Infine, la sentenza in commento ha dichiarato l’illegittimità delle raccomandazioni della Regione Veneto anche sotto il profilo della carenza di istruttoria, dal momento che, nel caso di specie, è mancato un previo confronto con l’AIFA sull’equivalenza tra principi attivi affermata nelle Linee guida regionali. Secondo il Consiglio di Stato, infatti, l’indicazione da parte della Regione di farmaci alternativi a quelli “sconsigliati” o “moderatamente consigliati” avrebbe dovuto essere preceduta da una necessaria “valutazione circa l’equivalenza terapeutica dei principî attivi da parte dell’AIFA, valutazione che compete a questa Autorità e solo a questa effettuare”.

Di qui l’accoglimento dell’appello promosso dalla società farmaceutica produttrice dei farmaci “sconsigliati”.
Il caso in esame diversi spunti di riflessione.
In primo luogo, c’è un profilo che attiene alla questione delle competenze, da un lato dell’AIFA, dall’altro delle Regioni (che, come noto, hanno potestà legislativa concorrente – e regolamentare – in materia di tutela della salute ai sensi dell’art. 117, comma 3, Cost.).
A ciò si collega anche il tema della carenza di istruttoria, e quindi del coinvolgimento dell’AIFA.
Ma il tema centrale è certamente quello dell’incidenza sull’attività prescrittiva da parte dei medici operanti nelle strutture sanitarie pubbliche, soggetta peraltro a controlli periodici aventi ad oggetto il rispetto delle raccomandazioni regionali.

Sul punto, la posizione del Consiglio di Stato è netta, anche se in effetti le raccomandazioni regionali non avevano carattere vincolante e non contemplavano l’applicazione di sanzioni nei confronti dei medici o delle strutture sanitarie che si fossero da esse discostati.
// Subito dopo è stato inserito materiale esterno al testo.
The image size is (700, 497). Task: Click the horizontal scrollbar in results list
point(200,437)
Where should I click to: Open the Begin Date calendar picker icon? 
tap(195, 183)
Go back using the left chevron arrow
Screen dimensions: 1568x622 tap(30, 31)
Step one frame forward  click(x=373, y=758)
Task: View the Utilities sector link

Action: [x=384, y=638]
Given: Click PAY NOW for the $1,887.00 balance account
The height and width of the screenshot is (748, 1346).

Non sembra, dunque, che si fosse di fronte a un vero e proprio condizionamento effettivo delle scelte dei terapeuti in ordine alla prescrizione di un dato farmaco.

Da ultimo, non si può non sottolineare come la sentenza commentata potrebbe avere portata dirompente, dal momento che sono numerose le Regioni che hanno via via adottato raccomandazioni sull’utilizzo di determinati farmaci.